##### EXCERPTED RECORDS
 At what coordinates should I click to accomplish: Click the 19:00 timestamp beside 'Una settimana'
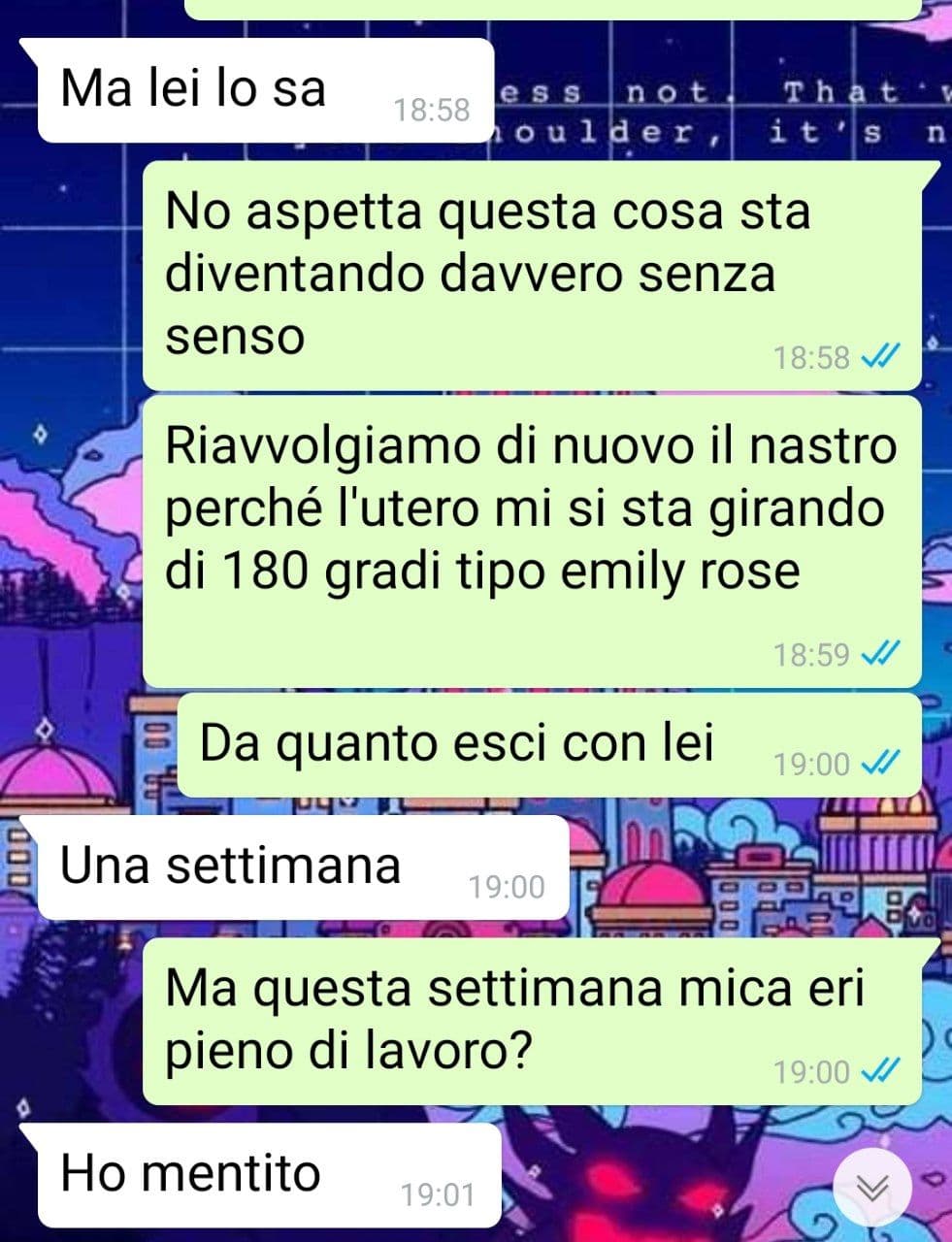(507, 887)
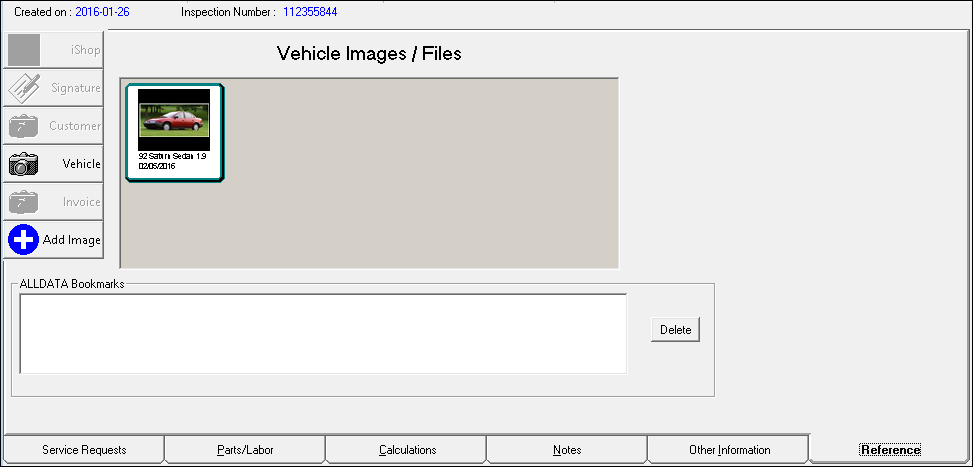The width and height of the screenshot is (973, 467).
Task: Switch to the Other Information tab
Action: [x=729, y=450]
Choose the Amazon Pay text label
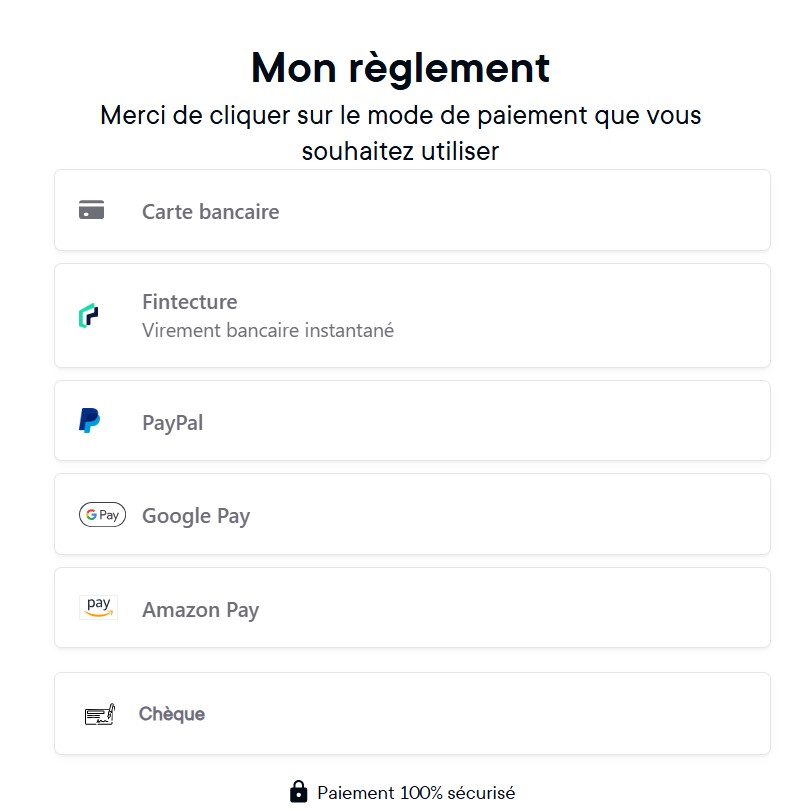The height and width of the screenshot is (811, 796). point(200,610)
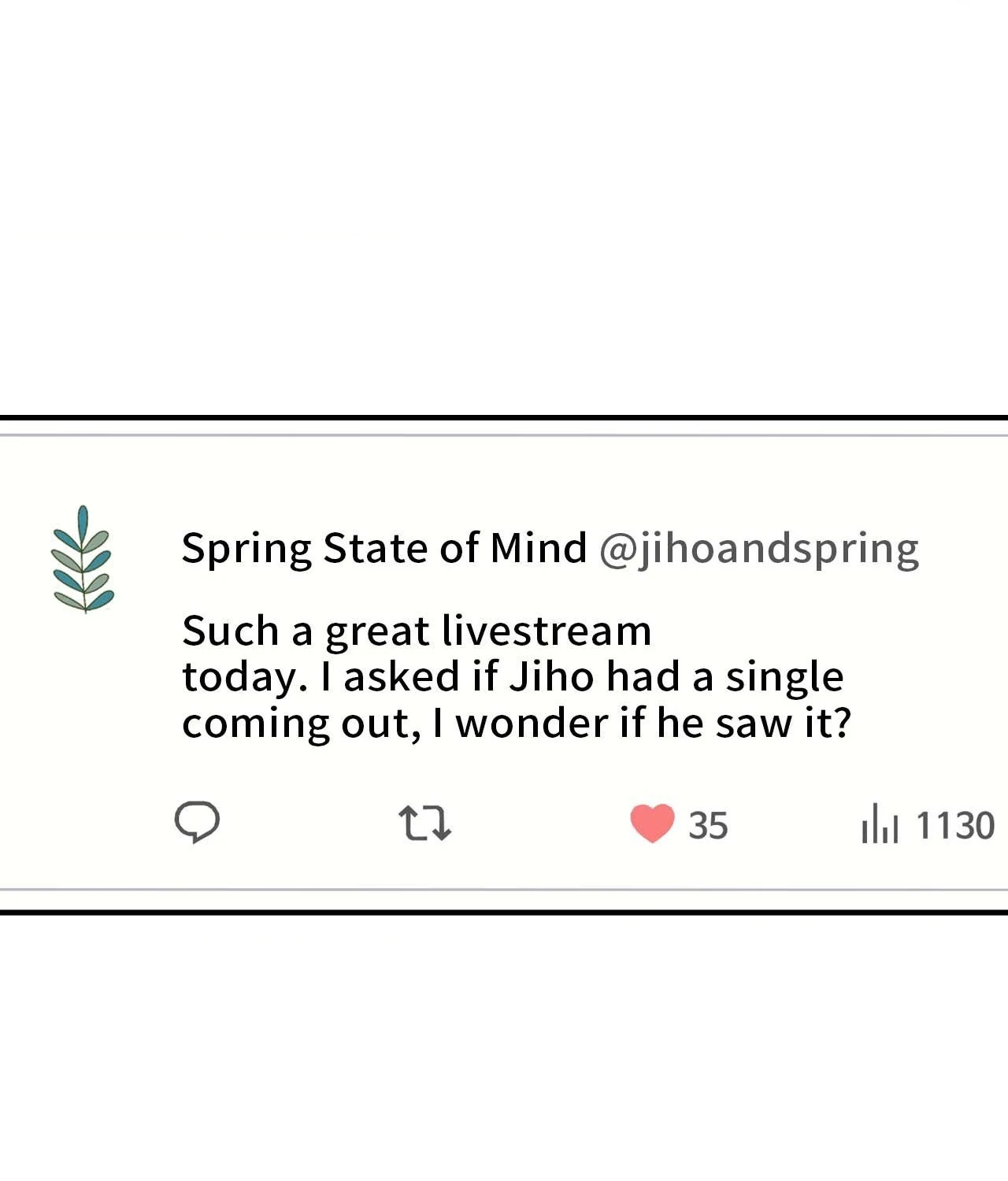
##########
- AIM OF THE TASK -
Copy every record exactly; no pictures.

- RESULT FOR THIS TASK -
 At what coordinates should I click to accomplish: Click the 19:00 timestamp beside 'Una settimana'
(507, 887)
The width and height of the screenshot is (973, 467).
Task: Switch to the Other Information tab
Action: [x=729, y=450]
Choose the Amazon Pay text label
The height and width of the screenshot is (811, 796). point(200,610)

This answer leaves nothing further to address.